Avevano il divieto di dimora in Veneto, ma hanno scelto di non abbandonare la “clientela” di Padova Operavano in Prato della Valle ed in via Chiesanuova

La Polizia di Stato della Questura di Padova (Squadra Mobile) ha arrestato e condotto in carcere i cittadini tunisini B. W e B. A., entrambi ventenni.

A disporre il carcere per i due soggetti - su istanza di aggravamento avanzata dalla Procura della Repubblica - è stato il GIP del Tribunale di Padova, che ha rivisto il provvedimento del Tribunale del Riesame col quale, lo scorso 05.01.2021, era stata applicata nei loro confronti la misura più lieve del divieto di dimora in Veneto.

I due tunisini erano già stati tratti in arresto dalla Polizia di Stato a fine dicembre, perché sorpresi all’interno di un’abitazione di via Brotto con numerose dosi di cocaina (25 gr. circa), 70 gr. circa di ketamina e - sparsi fra cucina e camera da letto (sotto il letto, all'interno di un armadio, sul piano lavoro della cucina e sotto un divano) - numerose banconote da 50 euro (per un totale di 2.185 euro), provento dell’attività illecita. Data la quantità di sostanza stupefacente e la presenza di numeroso materiale da confezionamento (ed avendo peraltro appurato la precedente attività di spaccio), su disposizione del P.M. di turno i due venivano da subito condotti in carcere. All'esito dell'udienza di convalida, lo stesso GIP disponeva la prosecuzione della misura intramuraria, che veniva però successivamente revocata in sede di riesame, essendo ritenuta sufficiente la misura meno grave del divieto di dimora.

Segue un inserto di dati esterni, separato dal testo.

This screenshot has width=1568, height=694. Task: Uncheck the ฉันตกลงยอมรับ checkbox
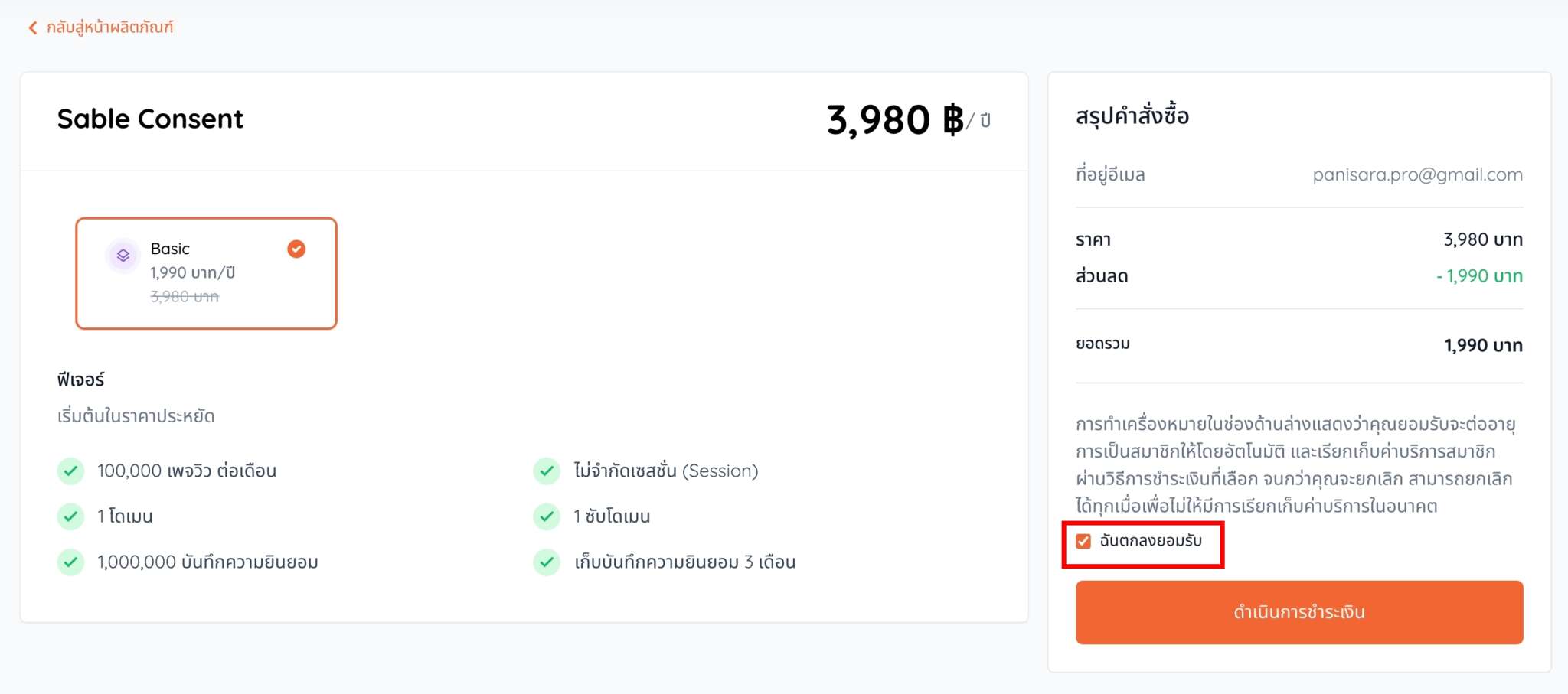point(1083,542)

Ma i due soggetti non hanno inteso ravvedersi, anzi hanno proseguito con l’attività illecita, scegliendo di non allontanarsi da Padova (e dalla regione Veneto) come disposto dai giudici e di continuare a rifornire il loro bacino di “clientela”, nelle zone da loro normalmente utilizzate per lo spaccio, in Prato della Valle ed in via Chiesanuova.

Alla luce di tali violazioni (segnalate ancora negli ultimi giorni della settimana scorsa), il GIP ha nuovamente disposto per entrambi i soggetti la misura intramuraria. Gli uomini della Squadra Mobile li hanno immediatamente rintracciati e condotti in carcere.